A verbatim copy of all the data is required; the pictures should not appear in it.

** Opening DATA EXTRACT block **

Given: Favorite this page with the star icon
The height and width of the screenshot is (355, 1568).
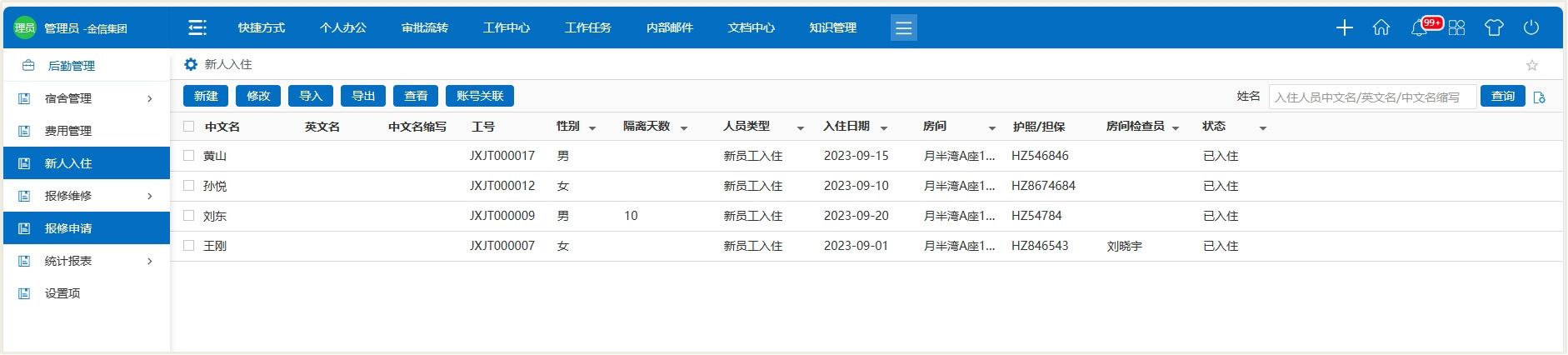Looking at the screenshot, I should click(x=1531, y=65).
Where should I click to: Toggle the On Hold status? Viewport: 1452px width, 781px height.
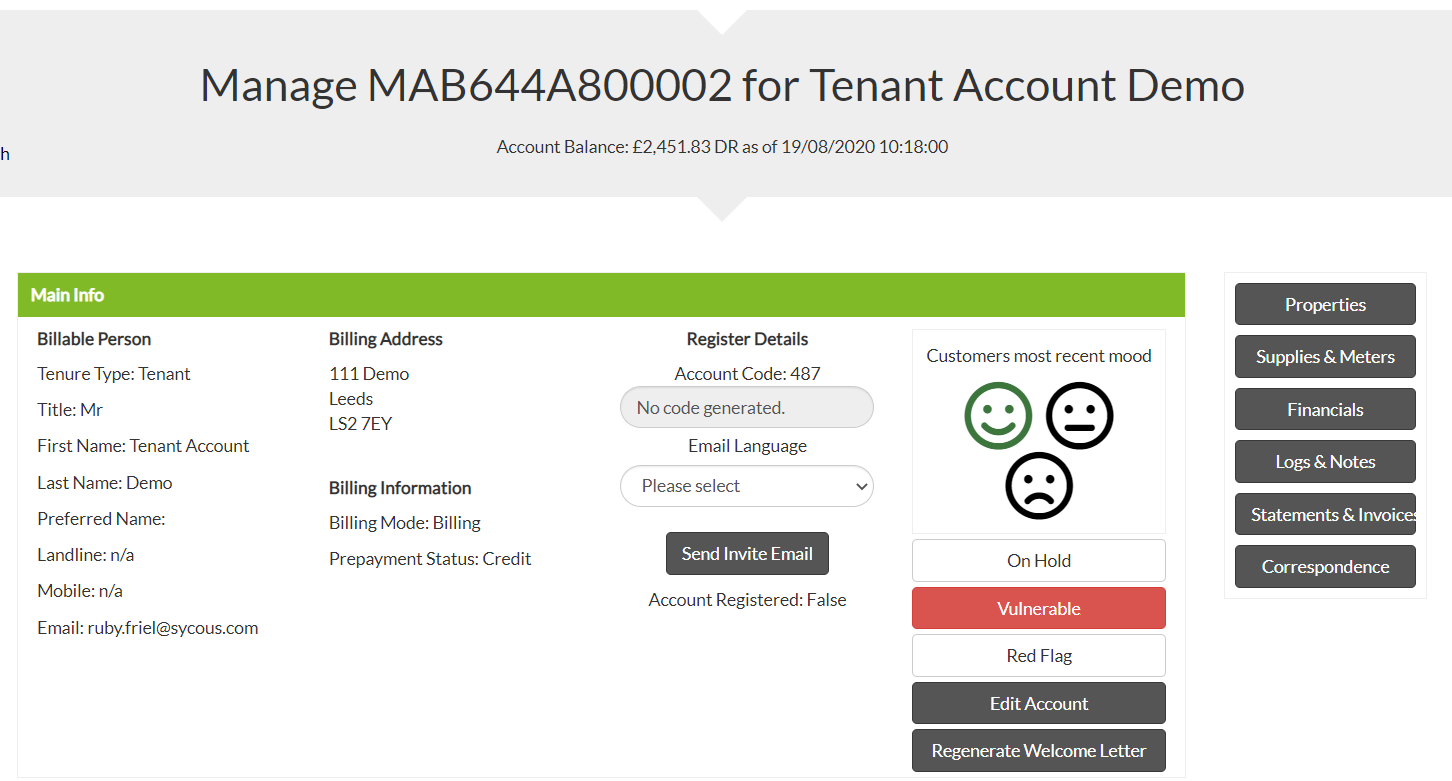point(1038,561)
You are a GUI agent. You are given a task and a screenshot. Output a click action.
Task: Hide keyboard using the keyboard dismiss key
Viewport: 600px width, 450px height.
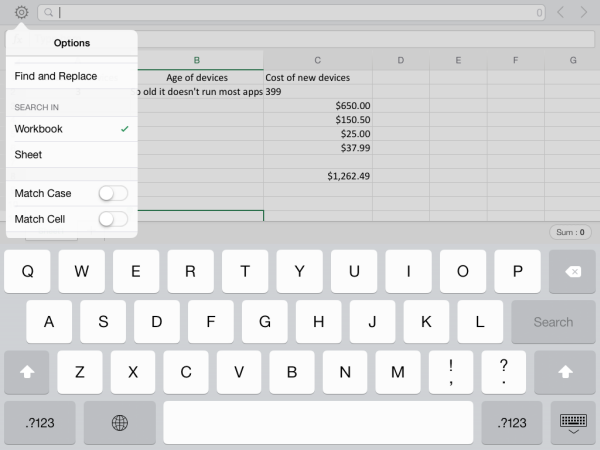(x=573, y=423)
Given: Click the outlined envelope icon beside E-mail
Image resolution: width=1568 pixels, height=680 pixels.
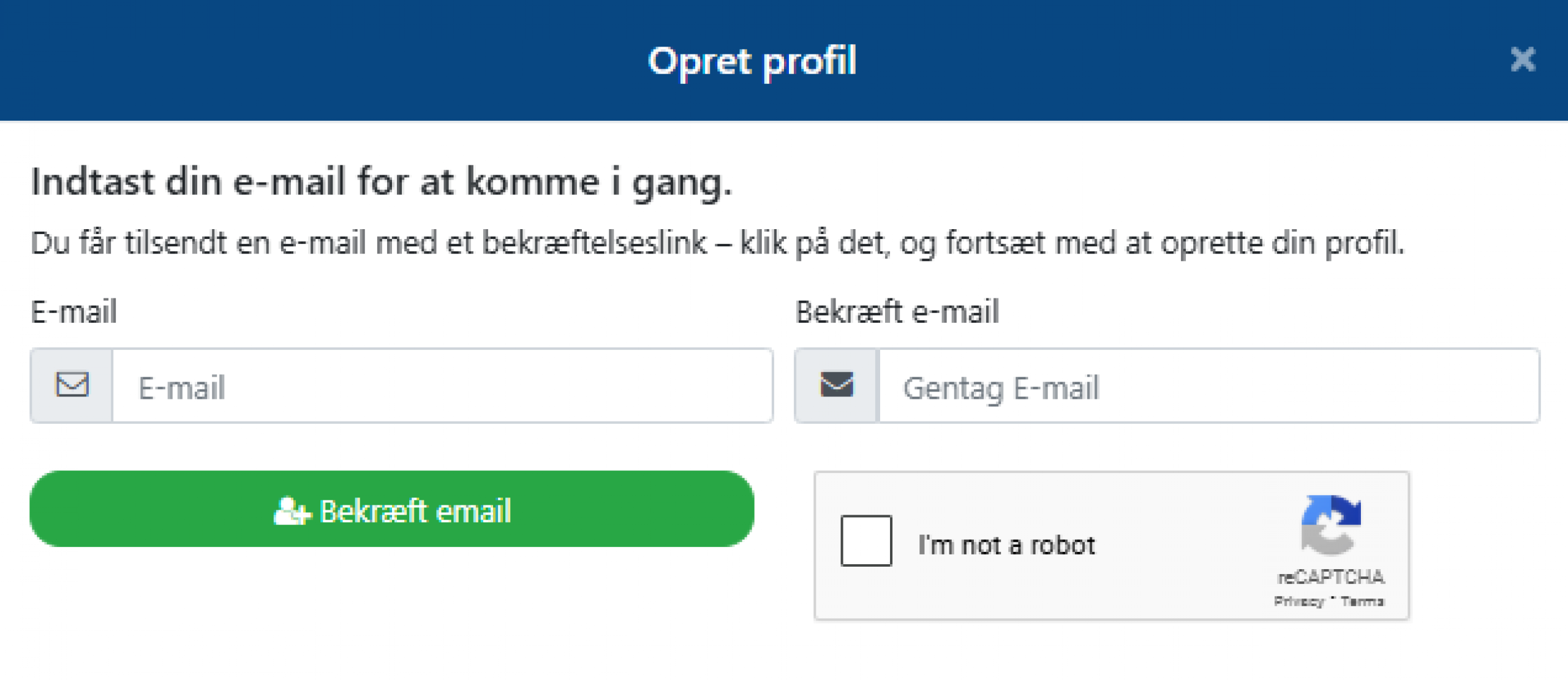Looking at the screenshot, I should tap(72, 385).
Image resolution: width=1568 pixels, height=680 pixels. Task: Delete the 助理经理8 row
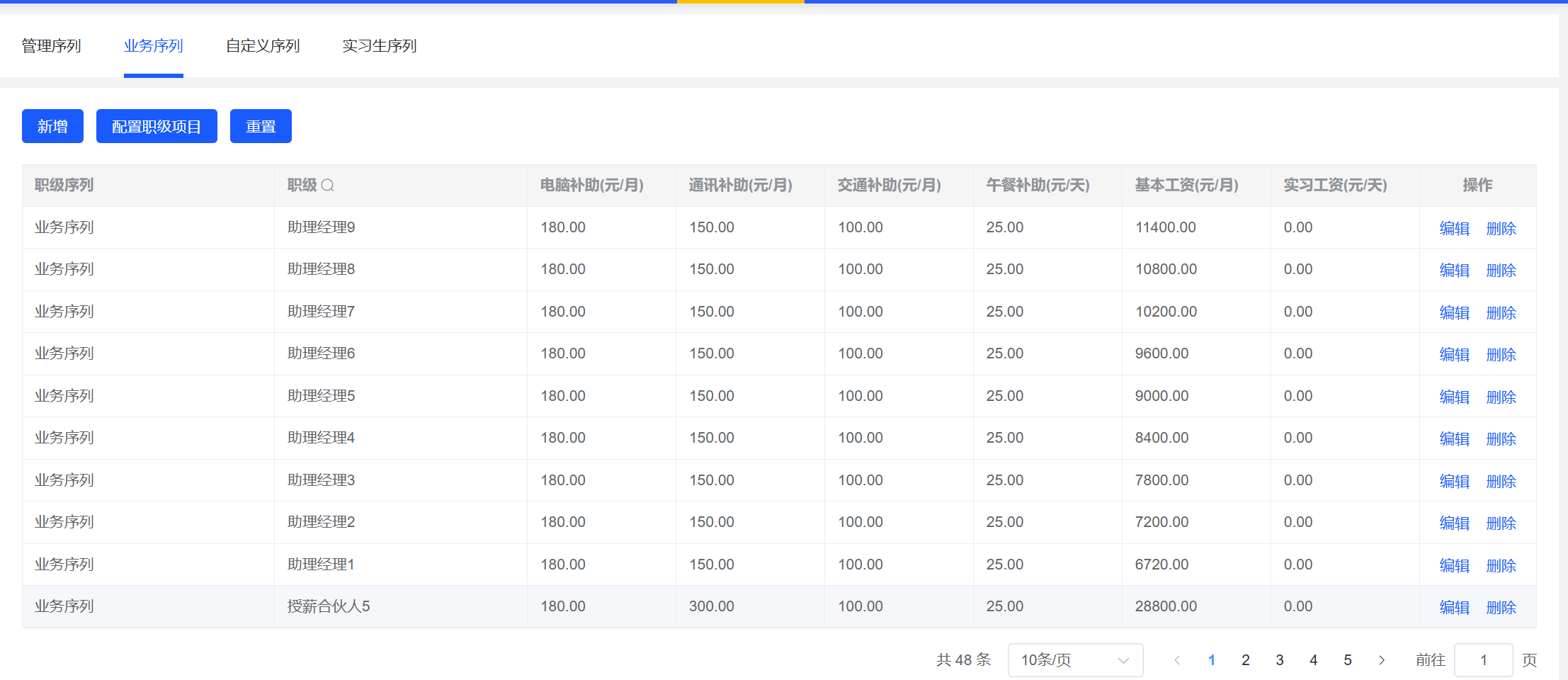[x=1501, y=271]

** Closing DATA EXTRACT block **

* **OUTPUT FOR THIS EXERCISE**
Given: Favorite this page with the star icon
The height and width of the screenshot is (355, 1568).
Looking at the screenshot, I should click(x=1531, y=65).
Where should I click to: Toggle the On Hold status? Viewport: 1452px width, 781px height.
point(1038,561)
You are a GUI agent. You are given a task and a screenshot. Output a click action.
Task: Hide keyboard using the keyboard dismiss key
Viewport: 600px width, 450px height.
(x=573, y=423)
Given: Click the outlined envelope icon beside E-mail
Image resolution: width=1568 pixels, height=680 pixels.
Looking at the screenshot, I should tap(72, 385).
Image resolution: width=1568 pixels, height=680 pixels. Task: Delete the 助理经理8 row
[x=1501, y=271]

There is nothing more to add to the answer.